▶ **Exercise**:
Format the records below as a two-column CSV with the header row text,answer, giving one row per record with its text and its answer. Put each field in double quotes, replace line breaks with spaces, and leave out the pictures.

▶ **Excerpted data**:
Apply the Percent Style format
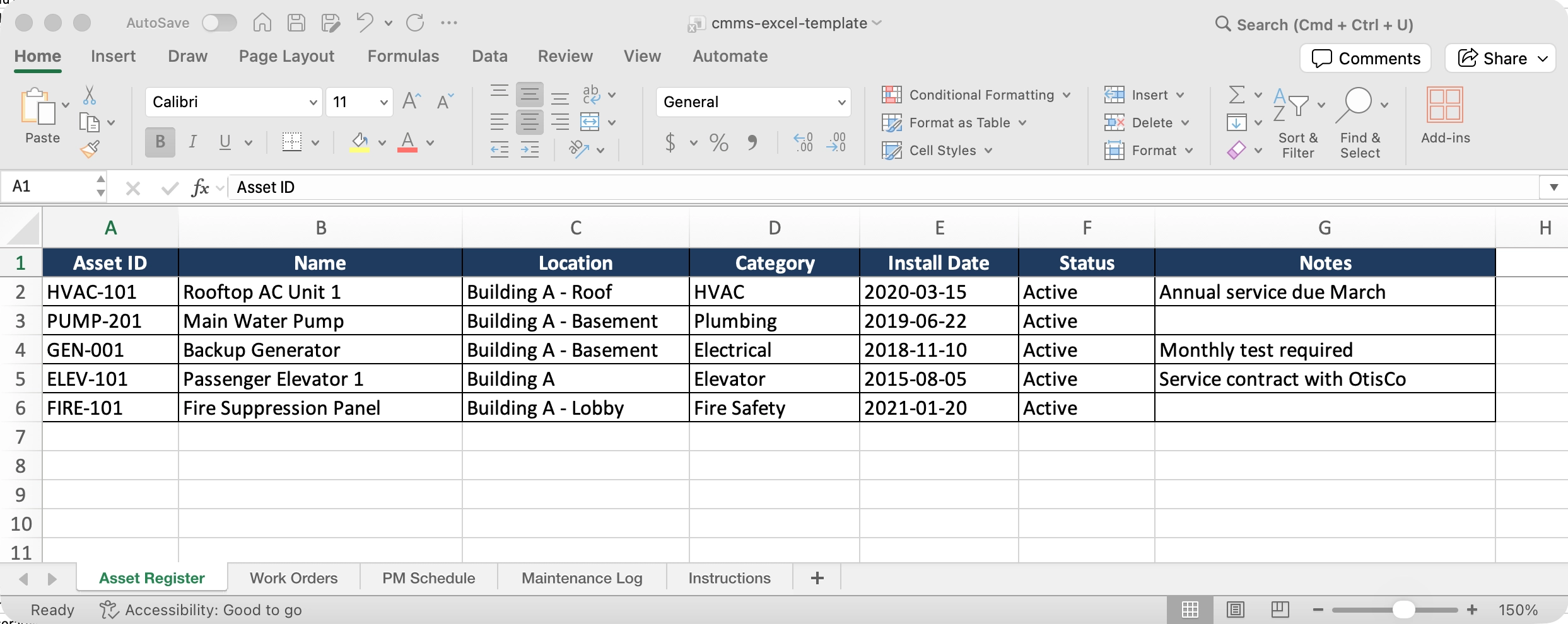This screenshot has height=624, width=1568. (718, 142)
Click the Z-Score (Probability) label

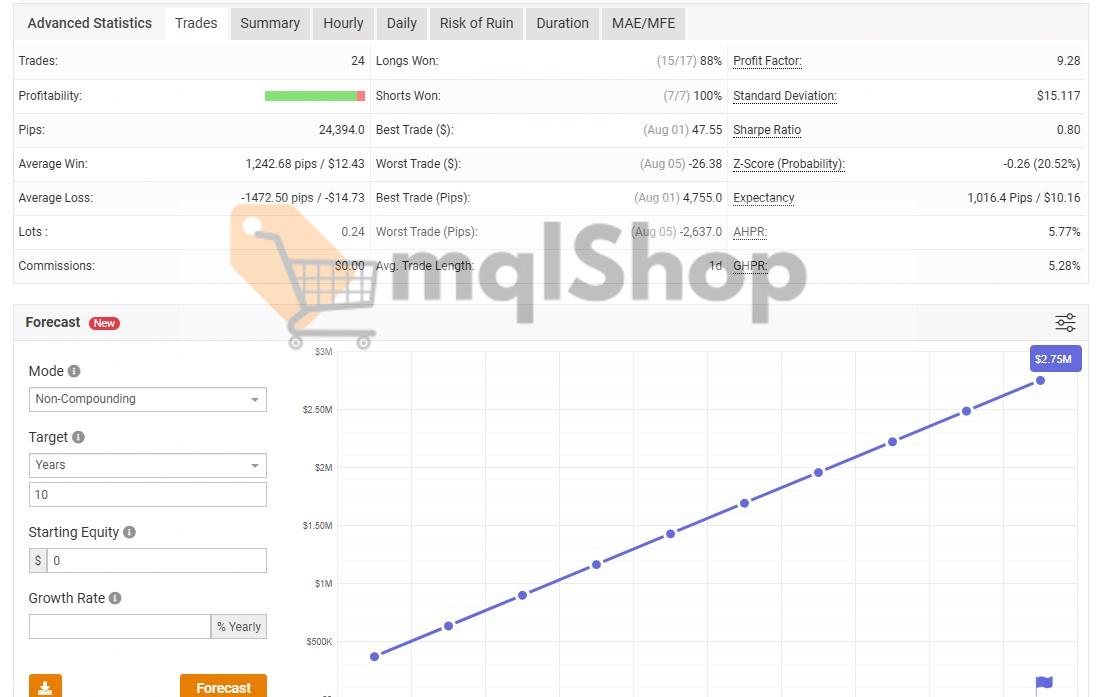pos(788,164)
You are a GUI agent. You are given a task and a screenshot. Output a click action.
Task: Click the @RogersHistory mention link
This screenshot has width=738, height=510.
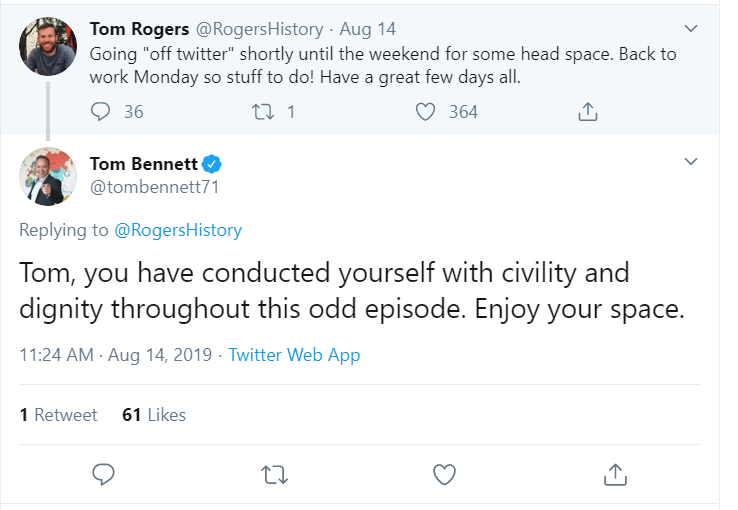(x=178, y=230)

▶ **Answer to the problem**:
text,answer
"Apply the Percent Style format","This screenshot has height=624, width=1568. (718, 142)"
"Click the Z-Score (Probability) label","pos(788,164)"
"You are a GUI agent. You are given a task and a screenshot. Output a click action. Task: Click the @RogersHistory mention link This screenshot has width=738, height=510.","(x=178, y=230)"